## Excerpt
########################################

Some new cancer centres are being opened. However, the level of financial and political commitment is still lacking.

“The government has realized that cancer burden is increasing and hospitals treating cancer are meagre in number. That is why the investments in cancer hospitals is going on. Still, this is very little when we look at the unabatedly increasing number of patients,” said Ravi Mehrotra, director of the NICPR.

 

New hospitals benefit from new technology

 

The latest addition is the National Cancer Institute (NCI) at Jhajjar, Haryana, under the All India Institute of Medical Sciences (AIIMS). The NCI will have 710 beds dedicated to cancer prevention, treatment, research and education. The facility is to be equipped with cutting-edge technology, including  25 operation theatres, five linear accelerators, four PET Scanners, two CT scanners and two MRI scanners.

It still must be noted that making available an additional 710 beds against a cancer burden in excess of a million a year is just a drop in the ocean. However, some of the technology being put into place at the NCI may hold more value than simply offering more beds.

########################################

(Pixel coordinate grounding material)
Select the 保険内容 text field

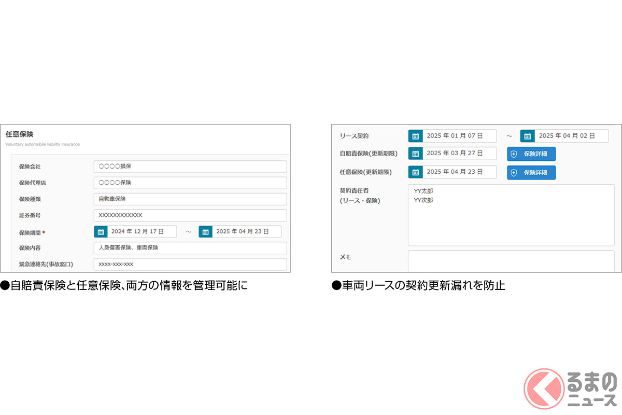tap(190, 248)
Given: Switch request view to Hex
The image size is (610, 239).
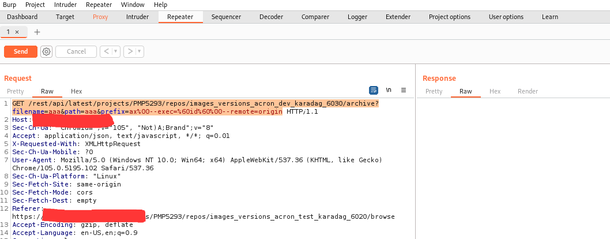Looking at the screenshot, I should [76, 91].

########################################

## Activity list
(1) In the excerpt on cancer hospitals, how many beds will the National Cancer Institute at Jhajjar have?
(2) Extend the excerpt about the new cancer hospitals by continuing from its final sentence.
This material was drawn from a separate source.

## Responses by task
(1) 710 beds.

(2)
India’s first public sector Robotic Core Clinical Laboratory is due to be opened at the NCI, costing around Rs 15 crore. The laboratory can perform more than 60,000 tests per day and provide reports within two hours.

This level of output — if properly staffed in order to take samples from patients — could allow for mass testing of those deemed to be in at-risk groups. This would allow for early detection of cancer, enabling hospitals to catch the disease in its early stages when it is far easier to treat.

 

Early diagnosis, a stage India is missing

 

“The major problem in our country is late diagnosis. Most patients come to us in the third or fourth stage, which further increases the disease intensity and burden. The regional centres cater to a limited population,” said P.K. Jhulka, senior director of the Max Institute of Cancer Care.

Access to healthcare is crucial in managing illness. In diseases such as cancer, early diagnosis is a critical factor in treatment outcome and prognosis. Many, however, do not seek treatment either through lack of knowledge of the symptoms or lack of access to medical facilities. This can allow cancer to progress to an advanced stage where, .depending on the type of cancer, it may have become metastatic. This involves the cancer spreading to other areas of the body. Once cancer has reached this stage, treatment is far more difficult.

If caught in the initial stages, the prospect for cancer survival is significantly higher. This is due to the fact that the cancer can be entirely removed via surgical removal of the tumour, as the cancer has yet to spread across the body.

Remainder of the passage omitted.